Note: If you are using two different machines (e.g., VMs), you will need to schedule harvesting time and data processing time separately. For example, if you start automatically an Azure VM for data harvesting time at 6:00 AM (local time) for 14 hours, you will need to spin up an automated start up time at 10:00 PM for the other Azure VM to do data processing. This package does not include of how to transfer collected near real-time GTFS data between VMs. One approach is to use the subprocess package in Python, set it up in the harvester VM with recognized credentials (i.e., SSH & PPK files) to transfer the file to the processor VM. The processor VM needs to be started prior to transfer time (recommended 5 minute window). To instantiate data harvesting and processing, both Linux VMs (or one) will require crontab with a custom shell script to run automatically.

Data Processing

The main operation of the workflow that processes collected raw GTFS-RT data and outputs transit metrics.

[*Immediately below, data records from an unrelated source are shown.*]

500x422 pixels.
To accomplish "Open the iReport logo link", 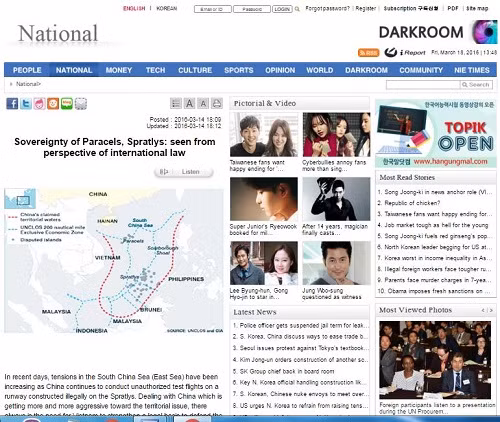I will tap(405, 52).
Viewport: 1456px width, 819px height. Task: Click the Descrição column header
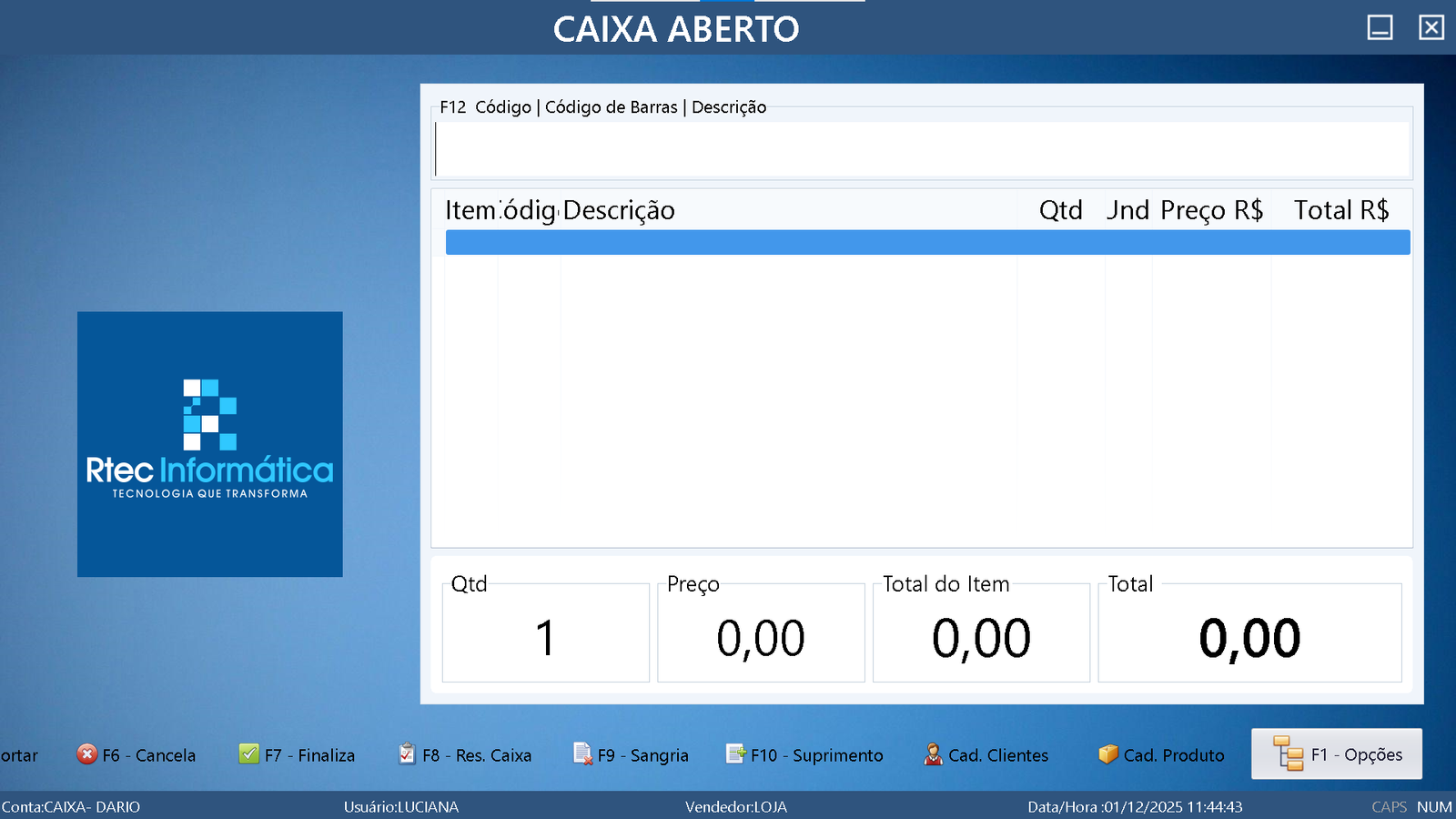click(x=619, y=210)
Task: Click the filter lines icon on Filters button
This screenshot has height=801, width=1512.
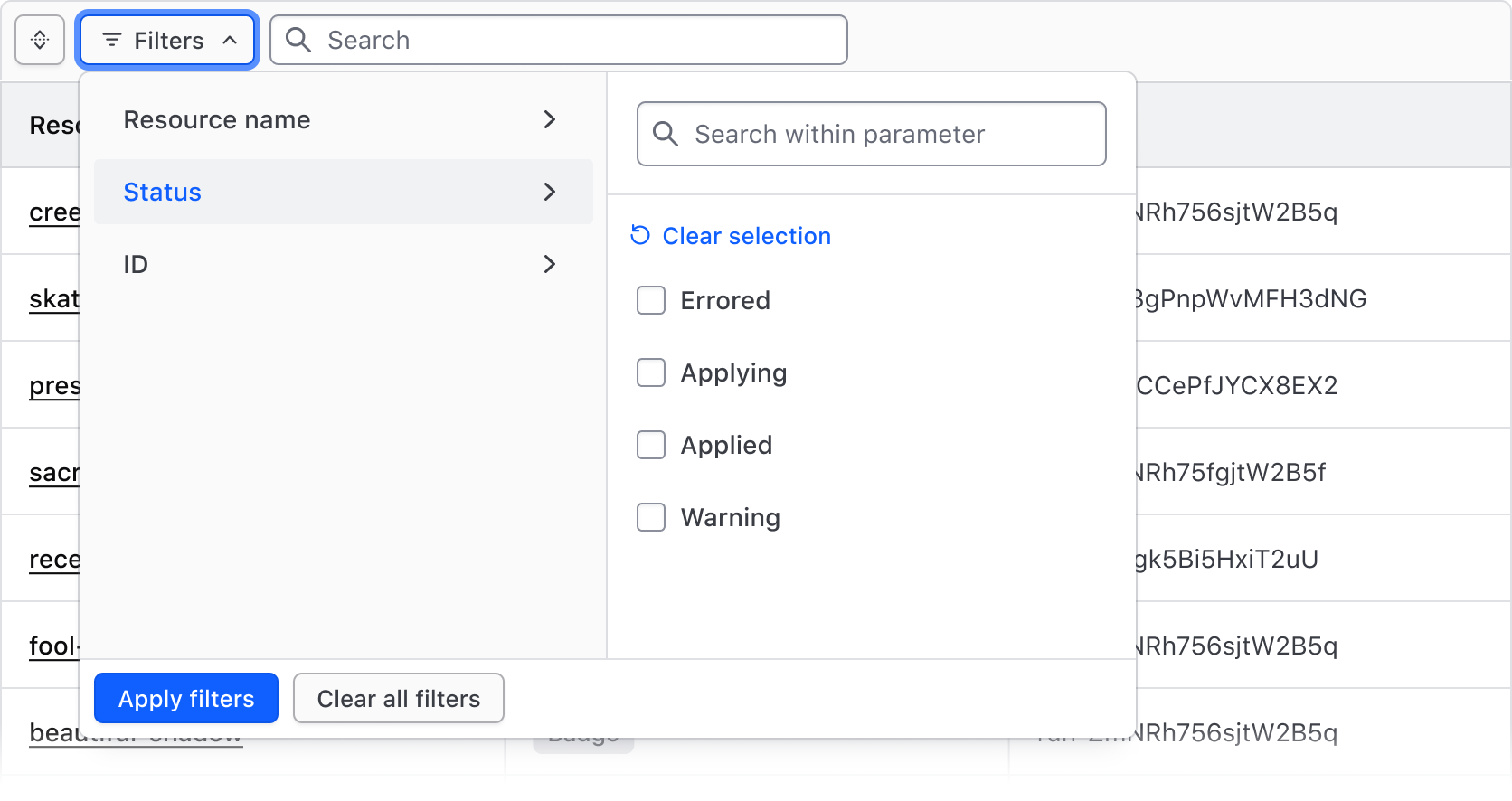Action: [x=112, y=41]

Approximately 95% of this component runs in parallel. Extensive documentation including backend code can be viewed in the gtfs_process folder.

Note: The python scripts in the data_engineering and util folders are not necessarily connected to each other, but rather signify which sub-folder they belong to.

Data Storage

Sends the output transit metrics to MongoDB for storage. This component has not reached maturity and unfortunately is not included in the package.